Le 4. — Flageolet, hautbois, grosse caisse, rossignols, tourterelles, loriots, merles, pinsons, belle et grotesque symphonie du moment. C’est, en l’honneur de la fête votive, la bruyante musique d’Andillac qui retentit jusqu’ici et se mêle à celle des oiseaux. Au moins ne manquons-nous pas de concerts dans nos champs ; tu aimes ceux de Paris sans pouvoir y aller toujours, et moi, sans y aller, je m’y trouve. C’est de tous côtés, de tous les arbres, des voix d’oiseaux, et mon charmant musicien, le rossignol de l’autre soir, chantant encore près du noyer du jardin. Ce sont pour moi des charmes, des plaisirs que je ne puis dire. Aussi quelqu’un me disait : « Vous êtes heureusement née pour habiter la campagne. » C’est vrai, je le sens, et que mon être s’harmonise avec les fleurs, les oiseaux, les bois, l’air, le ciel, tout ce qui vit dehors, grandes ou gracieuses œuvres de Dieu.


Le 5. — Mon Dieu, mon Dieu, ma pauvre Louise ! On vient de me dire que son père était mourant ou mort. Érembert, qui était à Gaillac au reçu de cette nouvelle, a vu Charles partir en poste. Le bon ami que nous perdons ! le digne homme ! Je vais écrire à Louise.
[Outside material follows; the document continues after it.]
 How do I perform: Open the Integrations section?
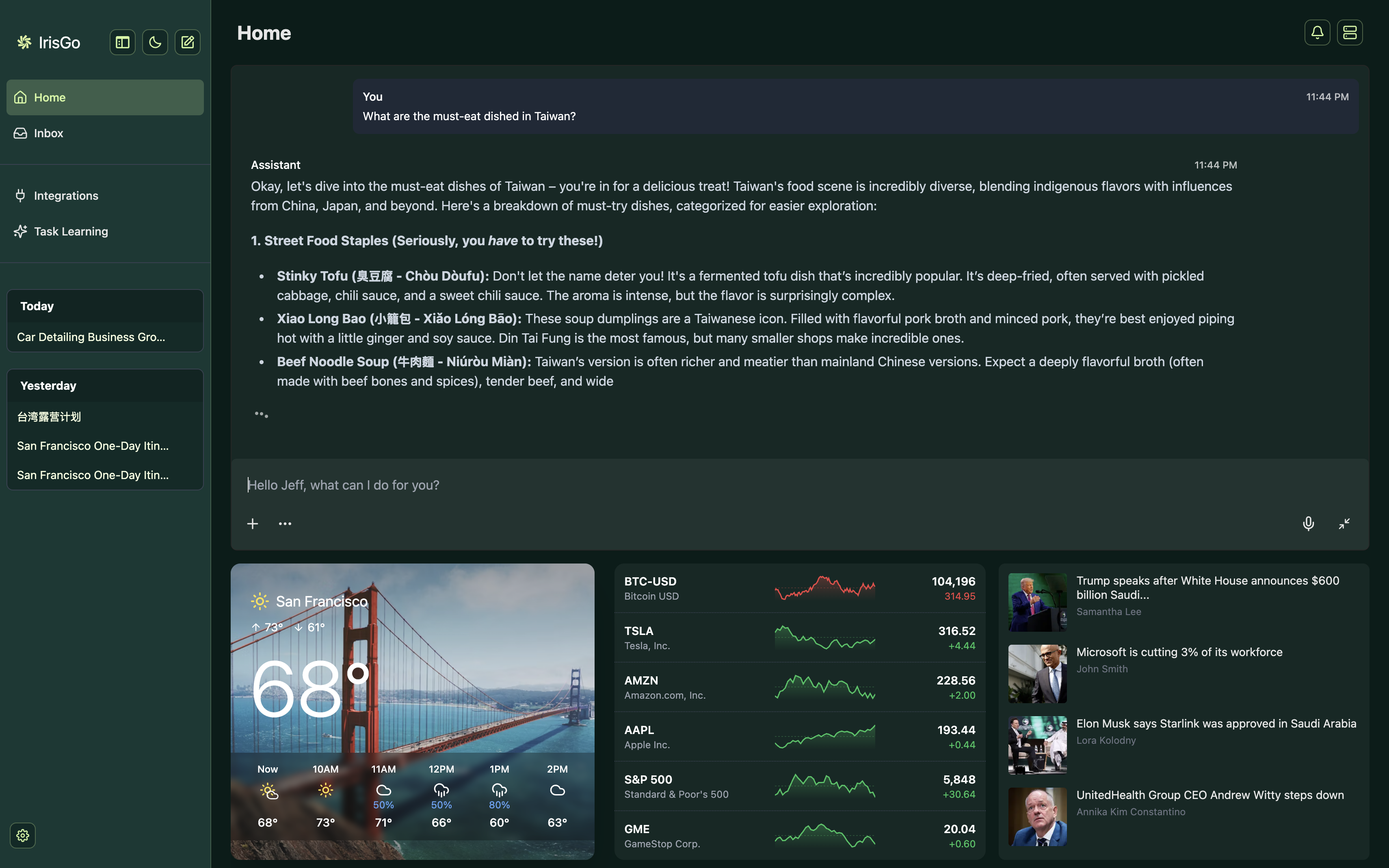click(65, 196)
Un nouveau livre envoyé par Louise, les Méditations du Père Judde pour des religieuses, ouvrage estimé. Je le désirais depuis longtemps.


Le 7. — La mort de M. de Bayne, certaine aujourd’hui. Une belle âme de plus au ciel. Il avait une foi débordante ; il trempait tout de Dieu. Homme rare aussi pour les qualités du cœur ; il savait être ami aux dépens de ses intérêts. Sa fortune s’est ressentie de son dévouement à plus d’une infortune.
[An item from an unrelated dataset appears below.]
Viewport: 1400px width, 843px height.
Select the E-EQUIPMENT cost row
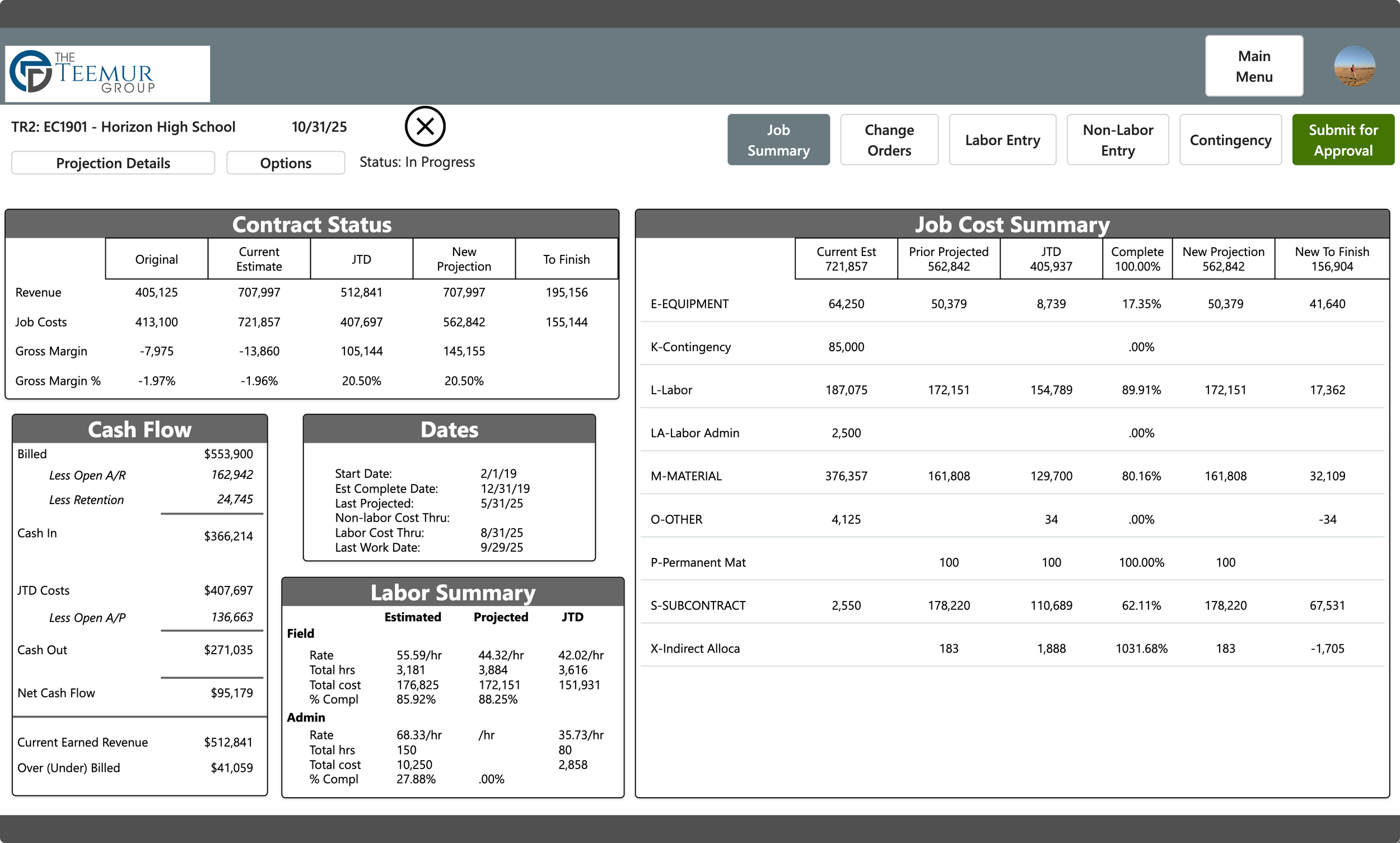pos(689,304)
Le 8. — Rousou ! la servante de la pauvre Lili. Que cette visite me fait plaisir ! Il y a des plaisirs tristes, comme celui de parler des morts, de voir ceux qu’ils ont aimés. Elle m’a apporté une lettre d’Euphrasie et une de Louise qui me dit : « Mon père va très-bien. » C’était presque la veille de sa mort. La mort vient vite.


« Je regarde votre enthousiasme[25] de la laideur comme un excès, dans quelque bonne disposition qu’il semble vous être venu. L’amour de la beauté nous est trop naturel pour passer tout à coup à aimer la laideur, à moins d’un miracle de conversion comme cela s’est vu dans des saints. Transformation sublime, dévoilement de la beauté divine qui ravit l’âme, lui fait oublier toute beauté créée, même haïr celle du corps comme occasion de péché. Quel épurement ! quel détachement ! Qui de nous, femmes, en est là ? Moi qui ne suis pas jolie, je ne puis pas vouloir être laide. Voyez où j’en suis avec mes « sublimes contemplations », elles n’ont pu me mettre au-dessus de la vanité. Oh ! ne parlons pas de contempler ; c’est l’état du ciel, des bienheureux. Nous, pauvres pécheurs, c’est beaucoup de savoir nous abaisser devant Dieu pour gémir de nos misères et lui confesser nos fautes. Il est beau de s’élever, mais regarder dans son cœur est bien utile. On voit ce qui se passe chez soi, connaissance indispensable à nos affaires spirituelles… Il y a dans la piété un côté idéal qui remplit la tête de ciel, d’anges, d’idées séraphiques sans rien laisser au cœur, sans le tourner à l’amour et à la pratique de la loi de Dieu. Sans cela, quand nous parlerions le langage des anges, nous ne serons que des airains sonnants et des cymbales retentissantes. Ce passage d’une Épître m’a toujours frappée, me fait craindre de parler de la piété sans en avoir assez dans l’âme. Mais vous m’assurez toujours que mes lettres vous font du bien, ce qui m’encourage, me fait penser que Dieu veut que je vous écrive, me rend heureuse de croire au bonheur que je vous fais.